▶ Task to carry out: Word for word, set down every record that appears below.

::::::::

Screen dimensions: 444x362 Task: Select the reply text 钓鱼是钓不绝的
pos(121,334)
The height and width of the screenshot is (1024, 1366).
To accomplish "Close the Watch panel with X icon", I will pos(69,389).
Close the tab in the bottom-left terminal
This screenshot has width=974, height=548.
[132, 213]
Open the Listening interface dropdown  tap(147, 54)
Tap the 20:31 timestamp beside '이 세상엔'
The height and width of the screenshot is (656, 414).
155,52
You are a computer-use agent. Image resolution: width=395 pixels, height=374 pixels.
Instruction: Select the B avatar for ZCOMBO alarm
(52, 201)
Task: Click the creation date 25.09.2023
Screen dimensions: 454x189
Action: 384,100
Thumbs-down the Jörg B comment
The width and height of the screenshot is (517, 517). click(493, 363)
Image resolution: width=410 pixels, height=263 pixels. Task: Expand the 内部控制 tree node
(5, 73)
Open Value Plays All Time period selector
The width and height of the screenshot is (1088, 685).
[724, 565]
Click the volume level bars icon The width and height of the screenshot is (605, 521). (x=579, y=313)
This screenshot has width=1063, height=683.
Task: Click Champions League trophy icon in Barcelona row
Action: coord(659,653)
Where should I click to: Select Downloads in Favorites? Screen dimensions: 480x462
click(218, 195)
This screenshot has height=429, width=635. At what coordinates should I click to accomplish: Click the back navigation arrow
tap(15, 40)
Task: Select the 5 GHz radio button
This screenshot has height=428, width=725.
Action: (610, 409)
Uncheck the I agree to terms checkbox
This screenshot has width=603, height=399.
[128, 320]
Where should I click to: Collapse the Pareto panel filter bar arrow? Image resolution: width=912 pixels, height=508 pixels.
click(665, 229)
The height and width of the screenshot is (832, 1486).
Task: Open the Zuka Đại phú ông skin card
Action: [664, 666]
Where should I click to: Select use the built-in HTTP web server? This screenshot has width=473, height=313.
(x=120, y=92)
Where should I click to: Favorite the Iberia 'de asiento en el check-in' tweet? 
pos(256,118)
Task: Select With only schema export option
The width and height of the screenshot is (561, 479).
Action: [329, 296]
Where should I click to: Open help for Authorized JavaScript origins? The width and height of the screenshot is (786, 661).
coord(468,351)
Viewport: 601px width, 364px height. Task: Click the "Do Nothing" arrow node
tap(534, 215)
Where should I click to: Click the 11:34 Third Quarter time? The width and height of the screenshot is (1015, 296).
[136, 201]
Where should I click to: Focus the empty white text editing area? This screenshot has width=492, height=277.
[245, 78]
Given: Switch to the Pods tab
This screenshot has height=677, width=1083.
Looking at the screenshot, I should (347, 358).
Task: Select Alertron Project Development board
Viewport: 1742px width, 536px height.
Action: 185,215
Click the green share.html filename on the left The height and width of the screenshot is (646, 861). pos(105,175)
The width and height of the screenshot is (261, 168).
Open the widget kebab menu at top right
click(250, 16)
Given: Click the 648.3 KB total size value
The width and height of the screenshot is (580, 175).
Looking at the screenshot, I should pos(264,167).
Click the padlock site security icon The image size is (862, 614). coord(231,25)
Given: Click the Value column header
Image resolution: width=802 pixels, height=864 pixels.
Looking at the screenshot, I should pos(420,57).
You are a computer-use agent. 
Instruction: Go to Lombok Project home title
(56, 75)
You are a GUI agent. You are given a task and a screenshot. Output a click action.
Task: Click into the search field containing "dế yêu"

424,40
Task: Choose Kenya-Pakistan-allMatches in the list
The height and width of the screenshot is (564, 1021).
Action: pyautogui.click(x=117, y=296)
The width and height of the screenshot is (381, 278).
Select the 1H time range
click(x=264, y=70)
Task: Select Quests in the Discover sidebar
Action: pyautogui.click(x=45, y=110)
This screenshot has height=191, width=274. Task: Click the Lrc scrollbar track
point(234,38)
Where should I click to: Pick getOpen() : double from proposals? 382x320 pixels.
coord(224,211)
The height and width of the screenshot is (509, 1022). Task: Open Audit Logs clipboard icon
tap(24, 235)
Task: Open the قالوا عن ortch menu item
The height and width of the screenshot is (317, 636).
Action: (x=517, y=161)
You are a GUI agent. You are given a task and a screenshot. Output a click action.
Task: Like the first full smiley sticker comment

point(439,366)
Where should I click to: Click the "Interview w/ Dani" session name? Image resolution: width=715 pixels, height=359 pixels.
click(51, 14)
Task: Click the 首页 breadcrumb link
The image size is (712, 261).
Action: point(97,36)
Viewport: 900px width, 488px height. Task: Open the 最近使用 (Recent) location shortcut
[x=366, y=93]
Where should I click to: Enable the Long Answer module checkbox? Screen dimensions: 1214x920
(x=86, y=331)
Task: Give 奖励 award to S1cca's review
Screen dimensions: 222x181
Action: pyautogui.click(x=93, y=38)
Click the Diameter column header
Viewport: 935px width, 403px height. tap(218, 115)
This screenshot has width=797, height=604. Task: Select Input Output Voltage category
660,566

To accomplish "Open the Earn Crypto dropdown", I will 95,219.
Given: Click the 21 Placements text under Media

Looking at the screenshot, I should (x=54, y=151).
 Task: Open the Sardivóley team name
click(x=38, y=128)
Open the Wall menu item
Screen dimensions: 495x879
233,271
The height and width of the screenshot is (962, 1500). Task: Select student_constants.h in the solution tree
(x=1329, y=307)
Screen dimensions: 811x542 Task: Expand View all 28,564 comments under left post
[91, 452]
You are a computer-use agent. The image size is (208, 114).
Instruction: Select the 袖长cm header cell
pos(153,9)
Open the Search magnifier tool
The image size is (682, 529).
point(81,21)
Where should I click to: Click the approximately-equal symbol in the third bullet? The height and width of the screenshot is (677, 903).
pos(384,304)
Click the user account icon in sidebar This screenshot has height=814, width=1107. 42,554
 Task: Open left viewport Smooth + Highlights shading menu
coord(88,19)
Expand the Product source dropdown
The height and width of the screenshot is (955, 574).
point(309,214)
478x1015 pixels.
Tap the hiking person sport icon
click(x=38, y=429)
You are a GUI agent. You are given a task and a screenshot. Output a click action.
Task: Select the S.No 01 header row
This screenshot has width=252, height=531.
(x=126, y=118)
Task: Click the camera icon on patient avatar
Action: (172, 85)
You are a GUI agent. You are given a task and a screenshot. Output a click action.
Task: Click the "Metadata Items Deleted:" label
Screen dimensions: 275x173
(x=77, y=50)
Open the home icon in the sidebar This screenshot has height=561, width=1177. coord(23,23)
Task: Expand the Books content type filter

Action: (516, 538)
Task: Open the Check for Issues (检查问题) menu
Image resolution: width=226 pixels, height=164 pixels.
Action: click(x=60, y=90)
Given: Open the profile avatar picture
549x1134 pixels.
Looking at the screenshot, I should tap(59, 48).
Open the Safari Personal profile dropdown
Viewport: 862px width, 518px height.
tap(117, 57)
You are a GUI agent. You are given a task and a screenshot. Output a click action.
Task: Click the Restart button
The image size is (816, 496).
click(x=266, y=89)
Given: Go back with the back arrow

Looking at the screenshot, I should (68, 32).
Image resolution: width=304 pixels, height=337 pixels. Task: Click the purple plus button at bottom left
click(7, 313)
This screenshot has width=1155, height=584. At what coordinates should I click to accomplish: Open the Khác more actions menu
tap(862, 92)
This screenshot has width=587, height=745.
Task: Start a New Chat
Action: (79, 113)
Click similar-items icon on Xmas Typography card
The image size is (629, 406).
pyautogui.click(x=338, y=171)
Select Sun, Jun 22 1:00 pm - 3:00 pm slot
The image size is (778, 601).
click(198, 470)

::::::::

▶ Expected answer:
Screen dimensions: 444x362 Task: Select the reply text 钓鱼是钓不绝的
pos(121,334)
The height and width of the screenshot is (1024, 1366).
To accomplish "Close the Watch panel with X icon", I will pos(69,389).
Close the tab in the bottom-left terminal
This screenshot has width=974, height=548.
[132, 213]
Open the Listening interface dropdown  tap(147, 54)
Tap the 20:31 timestamp beside '이 세상엔'
The height and width of the screenshot is (656, 414).
155,52
You are a computer-use agent. Image resolution: width=395 pixels, height=374 pixels.
Instruction: Select the B avatar for ZCOMBO alarm
(52, 201)
Task: Click the creation date 25.09.2023
Screen dimensions: 454x189
Action: 384,100
Thumbs-down the Jörg B comment
The width and height of the screenshot is (517, 517). click(493, 363)
Image resolution: width=410 pixels, height=263 pixels. Task: Expand the 内部控制 tree node
(5, 73)
Open Value Plays All Time period selector
The width and height of the screenshot is (1088, 685).
[724, 565]
Click the volume level bars icon The width and height of the screenshot is (605, 521). (x=579, y=313)
This screenshot has width=1063, height=683.
Task: Click Champions League trophy icon in Barcelona row
Action: coord(659,653)
Where should I click to: Select Downloads in Favorites? Screen dimensions: 480x462
click(218, 195)
This screenshot has height=429, width=635. At what coordinates should I click to accomplish: Click the back navigation arrow
tap(15, 40)
Task: Select the 5 GHz radio button
This screenshot has height=428, width=725.
Action: (610, 409)
Uncheck the I agree to terms checkbox
This screenshot has width=603, height=399.
[128, 320]
Where should I click to: Collapse the Pareto panel filter bar arrow? Image resolution: width=912 pixels, height=508 pixels.
click(665, 229)
The height and width of the screenshot is (832, 1486).
Task: Open the Zuka Đại phú ông skin card
Action: [664, 666]
Where should I click to: Select use the built-in HTTP web server? This screenshot has width=473, height=313.
(x=120, y=92)
Where should I click to: Favorite the Iberia 'de asiento en el check-in' tweet? 
pos(256,118)
Task: Select With only schema export option
The width and height of the screenshot is (561, 479).
Action: [329, 296]
Where should I click to: Open help for Authorized JavaScript origins? The width and height of the screenshot is (786, 661).
coord(468,351)
Viewport: 601px width, 364px height. Task: Click the "Do Nothing" arrow node
tap(534, 215)
Where should I click to: Click the 11:34 Third Quarter time? The width and height of the screenshot is (1015, 296).
[136, 201]
Where should I click to: Focus the empty white text editing area? This screenshot has width=492, height=277.
[245, 78]
Given: Switch to the Pods tab
This screenshot has height=677, width=1083.
Looking at the screenshot, I should (347, 358).
Task: Select Alertron Project Development board
Viewport: 1742px width, 536px height.
Action: 185,215
Click the green share.html filename on the left The height and width of the screenshot is (646, 861). pos(105,175)
The width and height of the screenshot is (261, 168).
Open the widget kebab menu at top right
click(250, 16)
Given: Click the 648.3 KB total size value
The width and height of the screenshot is (580, 175).
Looking at the screenshot, I should pos(264,167).
Click the padlock site security icon The image size is (862, 614). coord(231,25)
Given: Click the Value column header
Image resolution: width=802 pixels, height=864 pixels.
Looking at the screenshot, I should pos(420,57).
You are a computer-use agent. 
Instruction: Go to Lombok Project home title
(56, 75)
You are a GUI agent. You are given a task and a screenshot. Output a click action.
Task: Click into the search field containing "dế yêu"

424,40
Task: Choose Kenya-Pakistan-allMatches in the list
The height and width of the screenshot is (564, 1021).
Action: pyautogui.click(x=117, y=296)
The width and height of the screenshot is (381, 278).
Select the 1H time range
click(x=264, y=70)
Task: Select Quests in the Discover sidebar
Action: pyautogui.click(x=45, y=110)
This screenshot has height=191, width=274. Task: Click the Lrc scrollbar track
point(234,38)
Where should I click to: Pick getOpen() : double from proposals? 382x320 pixels.
coord(224,211)
The height and width of the screenshot is (509, 1022). Task: Open Audit Logs clipboard icon
tap(24, 235)
Task: Open the قالوا عن ortch menu item
The height and width of the screenshot is (317, 636).
Action: (x=517, y=161)
You are a GUI agent. You are given a task and a screenshot. Output a click action.
Task: Like the first full smiley sticker comment

point(439,366)
Where should I click to: Click the "Interview w/ Dani" session name? Image resolution: width=715 pixels, height=359 pixels.
click(51, 14)
Task: Click the 首页 breadcrumb link
The image size is (712, 261).
Action: point(97,36)
Viewport: 900px width, 488px height. Task: Open the 最近使用 (Recent) location shortcut
[x=366, y=93]
Where should I click to: Enable the Long Answer module checkbox? Screen dimensions: 1214x920
(x=86, y=331)
Task: Give 奖励 award to S1cca's review
Screen dimensions: 222x181
Action: pyautogui.click(x=93, y=38)
Click the Diameter column header
Viewport: 935px width, 403px height. tap(218, 115)
This screenshot has width=797, height=604. Task: Select Input Output Voltage category
660,566

To accomplish "Open the Earn Crypto dropdown", I will 95,219.
Given: Click the 21 Placements text under Media

Looking at the screenshot, I should (x=54, y=151).
 Task: Open the Sardivóley team name
click(x=38, y=128)
Open the Wall menu item
Screen dimensions: 495x879
233,271
The height and width of the screenshot is (962, 1500). Task: Select student_constants.h in the solution tree
(x=1329, y=307)
Screen dimensions: 811x542 Task: Expand View all 28,564 comments under left post
[91, 452]
You are a computer-use agent. The image size is (208, 114).
Instruction: Select the 袖长cm header cell
pos(153,9)
Open the Search magnifier tool
The image size is (682, 529).
point(81,21)
Where should I click to: Click the approximately-equal symbol in the third bullet? The height and width of the screenshot is (677, 903).
pos(384,304)
Click the user account icon in sidebar This screenshot has height=814, width=1107. 42,554
 Task: Open left viewport Smooth + Highlights shading menu
coord(88,19)
Expand the Product source dropdown
The height and width of the screenshot is (955, 574).
point(309,214)
478x1015 pixels.
Tap the hiking person sport icon
click(x=38, y=429)
You are a GUI agent. You are given a task and a screenshot. Output a click action.
Task: Select the S.No 01 header row
This screenshot has width=252, height=531.
(x=126, y=118)
Task: Click the camera icon on patient avatar
Action: (172, 85)
You are a GUI agent. You are given a task and a screenshot. Output a click action.
Task: Click the "Metadata Items Deleted:" label
Screen dimensions: 275x173
(x=77, y=50)
Open the home icon in the sidebar This screenshot has height=561, width=1177. coord(23,23)
Task: Expand the Books content type filter

Action: (516, 538)
Task: Open the Check for Issues (检查问题) menu
Image resolution: width=226 pixels, height=164 pixels.
Action: click(x=60, y=90)
Given: Open the profile avatar picture
549x1134 pixels.
Looking at the screenshot, I should tap(59, 48).
Open the Safari Personal profile dropdown
Viewport: 862px width, 518px height.
tap(117, 57)
You are a GUI agent. You are given a task and a screenshot. Output a click action.
Task: Click the Restart button
The image size is (816, 496).
click(x=266, y=89)
Given: Go back with the back arrow

Looking at the screenshot, I should (68, 32).
Image resolution: width=304 pixels, height=337 pixels. Task: Click the purple plus button at bottom left
click(7, 313)
This screenshot has width=1155, height=584. At what coordinates should I click to accomplish: Open the Khác more actions menu
tap(862, 92)
This screenshot has width=587, height=745.
Task: Start a New Chat
Action: (79, 113)
Click similar-items icon on Xmas Typography card
The image size is (629, 406).
pyautogui.click(x=338, y=171)
Select Sun, Jun 22 1:00 pm - 3:00 pm slot
The image size is (778, 601).
click(198, 470)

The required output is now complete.